La prospection électrique, comme la prospection magnétique, est très largement utilisée en archéologie375. Elle mesure les variations de la résistivité électrique (ρ) du sol qui traduit la difficulté avec laquelle un courant électrique peut traverser un volume de terrain donné. La résistivité électrique dépend essentiellement de la porosité des sols, c'est-à-dire de la taille et de l’homogénéité des grains constitutifs du sédiment. Un sol très hétérogène, avec une part de gravier grossier importante est donc très résistant. Une couche sédimentaire alluviale argileuse, où les grains sont fins et bien triés, présente une plus faible résistivité. Un des avantages de la méthode électrique découle de cette relation entre la porosité d’un sol et sa résistivité. Elle est très efficace pour détecter des différences, même minime, de la composition sédimentaire. Les valeurs de résistivité électrique et de permittivité diélectrique, dont dépend la méthode radar-sol, sont de plus très liées. Les deux méthodes donnent donc des résultats complémentaires et sont souvent couplées, comme nous l’avons fait au pied de la terrasse de Persépolis. Prenons l’exemple d’un vestige archéologique de résistivité supérieure à son encaissant, il provoque une augmentation de la valeur de résistivité mesurée (Fig. 3-5). Si les mesures sont prises sur l’ensemble de la surface, le long de profils, il est alors possible de cartographier l’anomalie de résistivité et ainsi d’obtenir une image du vestige.
Pour effectuer la mesure de résistivité, un courant électrique est injecté dans le sol, grâce à deux électrodes d’injection. Un champ électrique se crée et des lignes de courant se forment dans le sol entre les deux électrodes d’injection. Le long de ces lignes de champ, d’intensité électrique connue (exprimée en Ampère), une mesure de potentiel (exprimée en Volt) est effectuée entre deux électrodes de mesure. Une simple application de la loi d’Ohm (le potentiel électrique est égal à la résistance du milieu multiplié par l’intensité mesurée) permet de calculer la valeur de résistivité du sol. Cette résistivité étant mesurée entre deux points, le long des lignes de champ électrique, elle est exprimée en Ω.m. La valeur de résistivité mesurée prend en compte un volume de sol hétérogène et intègre l’ensemble des contributions de l’ensemble des milieux de résistivité propre. La valeur mesurée est donc appelée résistivité apparente du sol, une même mesure peut en effet correspondre à des réalités géologiques très différentes.

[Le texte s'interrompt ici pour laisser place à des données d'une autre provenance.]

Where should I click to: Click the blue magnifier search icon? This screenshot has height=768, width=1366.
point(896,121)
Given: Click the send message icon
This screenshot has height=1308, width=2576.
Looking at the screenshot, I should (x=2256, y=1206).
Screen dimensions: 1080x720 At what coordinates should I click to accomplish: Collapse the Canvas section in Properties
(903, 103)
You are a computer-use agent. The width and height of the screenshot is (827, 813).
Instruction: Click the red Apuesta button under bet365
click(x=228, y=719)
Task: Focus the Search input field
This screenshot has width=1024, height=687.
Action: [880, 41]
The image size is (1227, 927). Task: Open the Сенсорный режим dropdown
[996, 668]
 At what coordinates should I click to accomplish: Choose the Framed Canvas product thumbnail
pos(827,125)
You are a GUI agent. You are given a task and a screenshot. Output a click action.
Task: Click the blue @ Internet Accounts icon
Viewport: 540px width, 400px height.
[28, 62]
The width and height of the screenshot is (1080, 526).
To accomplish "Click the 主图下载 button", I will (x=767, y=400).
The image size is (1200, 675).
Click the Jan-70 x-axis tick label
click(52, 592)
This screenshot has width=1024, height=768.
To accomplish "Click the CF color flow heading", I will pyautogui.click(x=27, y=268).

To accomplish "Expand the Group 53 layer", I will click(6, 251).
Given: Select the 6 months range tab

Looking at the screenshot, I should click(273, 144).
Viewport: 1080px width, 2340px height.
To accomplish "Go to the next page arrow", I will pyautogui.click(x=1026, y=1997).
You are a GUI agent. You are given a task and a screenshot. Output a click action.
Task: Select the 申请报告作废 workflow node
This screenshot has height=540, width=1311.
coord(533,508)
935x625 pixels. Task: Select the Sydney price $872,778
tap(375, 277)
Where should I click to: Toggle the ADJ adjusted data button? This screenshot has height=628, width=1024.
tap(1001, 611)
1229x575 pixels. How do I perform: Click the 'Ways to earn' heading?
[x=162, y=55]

L’un des principaux avantages de la méthode électrique est la possibilité de modifier la géométrie des électrodes et donc la forme des lignes de champ créées dans le sol. Le plus souvent, on joue sur l’écartement des électrodes. Plus les électrodes de mesure sont écartées, plus le volume de sol pris en compte est important (Fig. 3-5). La profondeur d’investigation est de ce fait directement proportionnelle à l’écartement des électrodes. Cette profondeur peut être estimée proche de la distance qui sépare les électrodes. Donc un écartement d’électrode de 1 m permettra une profondeur d’investigation proche du mètre. Si une structure archéologique se trouve à 1 m de profondeur, il faut donc opter pour un écartement des électrodes de mesure de 1 m. En faisant varier l’écartement des électrodes, il est donc possible d’obtenir des informations à des profondeurs différentes. Toutefois, plus les électrodes sont écartées, plus le volume de sol pris en compte est important donc la résolution des cartes de résistivité diminue. La taille des structures détectées est donc également proportionnelle à l’écartement des électrodes.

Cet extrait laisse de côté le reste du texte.